Of course, the Constitution provides Congress with the power to declare war. But the Obama administration would likely argue it’s not proposing war, just, potentially, a missile strike that would represent a slap to the regime of President Bashar al-Assad and caution that there’s more where that came from. An effort to dislodge him, but not a full commitment of troops, money, and time.
But some lawyers see danger signs in Obama’s push for strikes against Syria. Obama is advocating an “imperial presidential model,” says Jonathan Turley, a professor of public interest law at George Washington University.
“We speak of United Nations support but we continue to act unilaterally in making war on those countries who do not yield to our demands,” Professor Turley says. “The talk of unilateral military action reaffirms the view that the United States only acts within international rules when it suits our objectives.”
Congress is out of session this month, and given the seemingly irreparable fissure between the GOP-controlled House of Representatives and the White House, it’s unclear, if probably also unlikely, that the executive branch and lawmakers could reach consensus on how to proceed in Syria. At least not in a timely fashion.
Congressional approval would give Obama political cover, but it doesn’t appear to be in the cards.
“Legally the president is on very firm ground if he seeks congressional authorization,” says Wells Bennett, a national security law fellow at Brookings. “The question then becomes is that doable as a political matter.”
With the situation in Syria fluid, what then might Obama use as backing?
Mr. Bennett says the president’s powers to act independently loosely encompass several areas: national security, national interest in providing for regional stability, and protection of US property or persons. A claim of self-defense, another possible support for executive action, isn’t evident in this situation.

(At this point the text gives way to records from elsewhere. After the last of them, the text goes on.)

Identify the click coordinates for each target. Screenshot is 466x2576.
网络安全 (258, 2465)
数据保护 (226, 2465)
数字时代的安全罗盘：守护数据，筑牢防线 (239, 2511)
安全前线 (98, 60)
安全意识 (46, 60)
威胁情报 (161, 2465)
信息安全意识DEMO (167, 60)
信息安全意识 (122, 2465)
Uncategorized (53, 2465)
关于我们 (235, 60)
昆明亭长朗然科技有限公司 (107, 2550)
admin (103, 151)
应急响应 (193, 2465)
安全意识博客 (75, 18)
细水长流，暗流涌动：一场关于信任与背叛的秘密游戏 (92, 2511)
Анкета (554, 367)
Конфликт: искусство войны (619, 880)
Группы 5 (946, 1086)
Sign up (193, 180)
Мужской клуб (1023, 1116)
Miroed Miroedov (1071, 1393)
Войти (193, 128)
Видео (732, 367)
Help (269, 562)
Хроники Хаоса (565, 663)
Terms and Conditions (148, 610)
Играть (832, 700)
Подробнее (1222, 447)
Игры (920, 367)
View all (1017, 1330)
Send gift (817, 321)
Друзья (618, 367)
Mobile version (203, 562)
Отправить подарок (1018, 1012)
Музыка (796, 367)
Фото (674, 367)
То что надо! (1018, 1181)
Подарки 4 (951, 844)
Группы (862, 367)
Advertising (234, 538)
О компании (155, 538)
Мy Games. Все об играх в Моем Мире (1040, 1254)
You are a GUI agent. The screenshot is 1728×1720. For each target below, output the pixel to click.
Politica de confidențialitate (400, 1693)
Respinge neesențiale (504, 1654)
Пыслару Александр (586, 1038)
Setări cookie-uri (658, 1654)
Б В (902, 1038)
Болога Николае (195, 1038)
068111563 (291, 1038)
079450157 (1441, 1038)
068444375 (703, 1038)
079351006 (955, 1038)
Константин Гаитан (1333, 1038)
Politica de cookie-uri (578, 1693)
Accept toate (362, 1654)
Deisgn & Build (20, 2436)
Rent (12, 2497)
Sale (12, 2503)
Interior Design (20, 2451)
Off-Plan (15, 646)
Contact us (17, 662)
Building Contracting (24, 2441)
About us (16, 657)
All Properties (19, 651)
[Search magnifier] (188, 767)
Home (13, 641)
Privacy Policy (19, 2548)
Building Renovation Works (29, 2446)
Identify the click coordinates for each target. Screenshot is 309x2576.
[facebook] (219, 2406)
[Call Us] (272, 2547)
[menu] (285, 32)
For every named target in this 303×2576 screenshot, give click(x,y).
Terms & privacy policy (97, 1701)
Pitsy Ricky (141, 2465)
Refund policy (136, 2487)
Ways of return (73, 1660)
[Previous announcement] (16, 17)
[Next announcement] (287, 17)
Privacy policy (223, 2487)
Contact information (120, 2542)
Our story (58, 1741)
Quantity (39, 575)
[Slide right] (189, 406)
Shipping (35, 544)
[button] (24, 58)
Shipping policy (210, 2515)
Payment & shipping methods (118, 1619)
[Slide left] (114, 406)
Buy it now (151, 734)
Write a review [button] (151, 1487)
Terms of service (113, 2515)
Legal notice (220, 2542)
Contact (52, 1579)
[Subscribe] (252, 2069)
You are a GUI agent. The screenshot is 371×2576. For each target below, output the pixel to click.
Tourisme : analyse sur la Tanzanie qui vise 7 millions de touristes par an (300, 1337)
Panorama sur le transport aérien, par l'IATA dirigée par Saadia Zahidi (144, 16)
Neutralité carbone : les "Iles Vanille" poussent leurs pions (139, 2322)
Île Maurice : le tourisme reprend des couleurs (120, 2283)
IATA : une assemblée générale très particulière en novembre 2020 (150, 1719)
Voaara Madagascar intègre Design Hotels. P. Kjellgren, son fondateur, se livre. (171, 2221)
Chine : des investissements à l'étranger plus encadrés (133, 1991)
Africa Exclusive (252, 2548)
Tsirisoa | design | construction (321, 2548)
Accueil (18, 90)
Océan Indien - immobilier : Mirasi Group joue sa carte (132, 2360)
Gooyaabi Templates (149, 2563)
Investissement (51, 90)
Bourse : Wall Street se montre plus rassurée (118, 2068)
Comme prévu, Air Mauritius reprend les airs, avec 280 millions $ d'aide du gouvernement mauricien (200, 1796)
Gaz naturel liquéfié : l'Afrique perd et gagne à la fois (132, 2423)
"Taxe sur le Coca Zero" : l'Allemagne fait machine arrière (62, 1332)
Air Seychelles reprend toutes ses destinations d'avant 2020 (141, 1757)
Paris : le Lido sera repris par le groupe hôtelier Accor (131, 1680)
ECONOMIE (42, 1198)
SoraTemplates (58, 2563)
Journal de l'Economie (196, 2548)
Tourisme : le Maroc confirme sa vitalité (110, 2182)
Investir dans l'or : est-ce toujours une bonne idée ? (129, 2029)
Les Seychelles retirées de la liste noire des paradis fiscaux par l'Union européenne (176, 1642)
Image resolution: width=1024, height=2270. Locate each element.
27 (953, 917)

More likely, where Syria is concerned, the administration is clearly considering the humanitarian principles involved and the tenuous balance that seems to be slipping away in this fraught region. With this rationale, the administration might reasonably make the claim that action is “morally and strategically justified,” Bennett says.
He also says the most likely, though by no means perfect, historic parallel is the 1999 NATO air campaign in Kosovo. Then, as now, civilians were involved in atrocities perpetrated by the government in power. Russia had ties, too, to Slobodan Milosevic’s regime, so President Clinton was unable to secure a UN resolution. Instead, he used NATO backing as endorsement for US air strikes.
Kosovo was a serious humanitarian crisis requiring expedited action; the Obama administration is making a similar claim for Syria.
“The trouble is that the legality of the Kosovo action was and remains acutely controversial, too – domestically, because the president acted alone, without a self-evident basis for doing so and without announcing his legal rationale publicly,” Bennett says, “and internationally, because (again) the Security Council did not sign off and no self-defense claim was implicated there, either. So Clinton’s actions were certainly controversial legally, then as now.”
Much as Obama’s are bound to be when, and if, he moves forward. The president likes to echo his predecessor, President Harry Truman, in stipulating that the buck stops with him. In the case of the Syria firestorm and US reaction to it, that couldn’t be more true.